Columbia Pictures, 1997

You better believe that unsubstantiated claims of 20 to 30 meter snakes get substantiated in this movie. Seriously. And the evidence is credible in the same way that Cliffhanger is more or less a documentary about alpine excursions. But the icing on the cake is the movie within a movie. Yeah, the characters are in the Amazon filming the pursuit of a long forgotten tribe: the People of the Mist. But ethnography turns to horror when. . .

Right off the bat I'm thinking whoa! Slow down director Luis Llosa, how are you going to balance all of these elements? With balls to the wall action and a cast as ludicrous as Ludacris himself, that’s how, guy. Jennifer Lopez, Jon Voight, Eric Stoltz, Ice Cube and an early surf-style appearance by the then under appreciated Owen Wilson whose shenanigans (evil shenanigans?) get the krazy crew of a small boat in a. . . er. . . boatload of trouble. Sigh. I haven't even mentioned the snakes. Big ones, little ones, in crowds and going solo during the rainy season; all accompanied by various sorts of grimacing faces and the surly commentary of Voight's Paraguayan snake-hunter personality.

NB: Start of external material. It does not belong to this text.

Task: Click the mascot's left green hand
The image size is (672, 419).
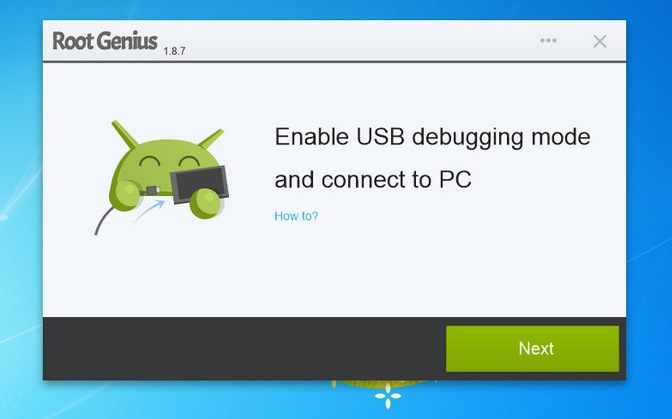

The jungle provides ample opportunities for J-Lo to get her shirt wet and Ice Cube to prove that having street smarts is all it takes to do a little adventuring in the undergrowth. The combination of CG animation and animatronics are not, in my opinion, as stated elsewhere "phony" or "ridiculous", but instead pointed and well-wrought studies of the dietary habits of a complex biological organism that, who knows?, may very well terrorize undiscovered sections of far-off watery places. "It will take your breath away", explains the box's tagline, in complete accordance with the anaconda's method of capture and kill, much the same as another scientifically accurate film about the scorpion (Tail Sting) proffers the fact that "No one can hear them sting." One hand claps for the research abilities of these writing teams.